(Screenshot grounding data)
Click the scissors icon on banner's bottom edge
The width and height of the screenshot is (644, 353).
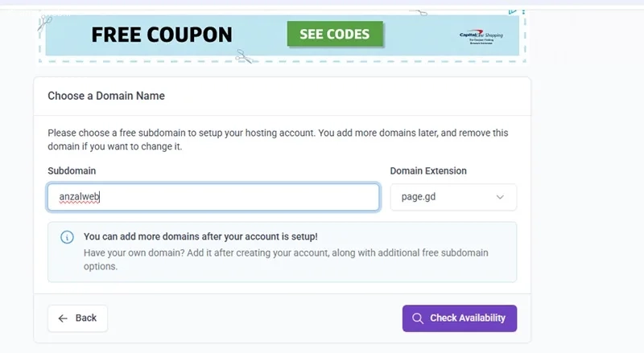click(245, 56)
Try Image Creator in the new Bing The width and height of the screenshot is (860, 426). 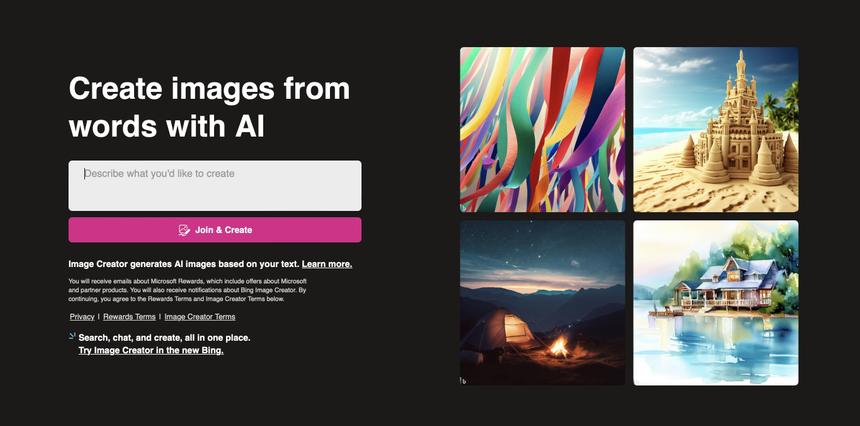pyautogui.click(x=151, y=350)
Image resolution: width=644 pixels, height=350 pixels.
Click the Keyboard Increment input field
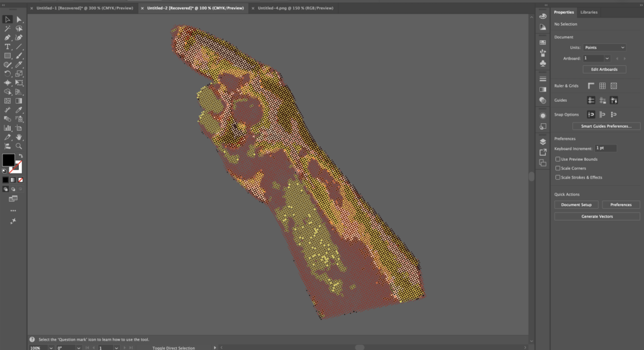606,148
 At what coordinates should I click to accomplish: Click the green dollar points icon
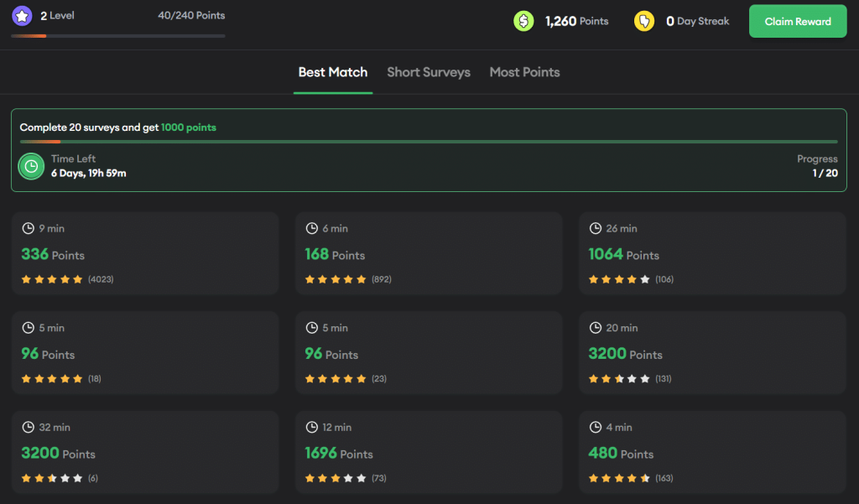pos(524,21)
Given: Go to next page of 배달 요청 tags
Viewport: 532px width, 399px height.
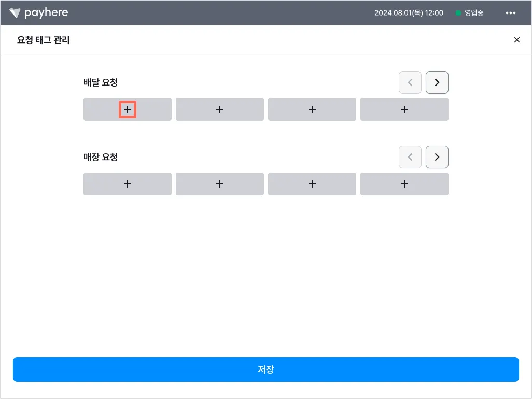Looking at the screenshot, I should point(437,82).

What this task involves →
Copy the entries above exactly from the line with "Image resolution: width=644" down to their last line, both ends included. Do not copy any pictures.

Solution to this task →
Image resolution: width=644 pixels, height=350 pixels.
Click the Keyboard Increment input field
606,148
 At what coordinates should I click to accomplish: Click the green dollar points icon
pos(524,21)
Given: Go to next page of 배달 요청 tags
Viewport: 532px width, 399px height.
Looking at the screenshot, I should point(437,82).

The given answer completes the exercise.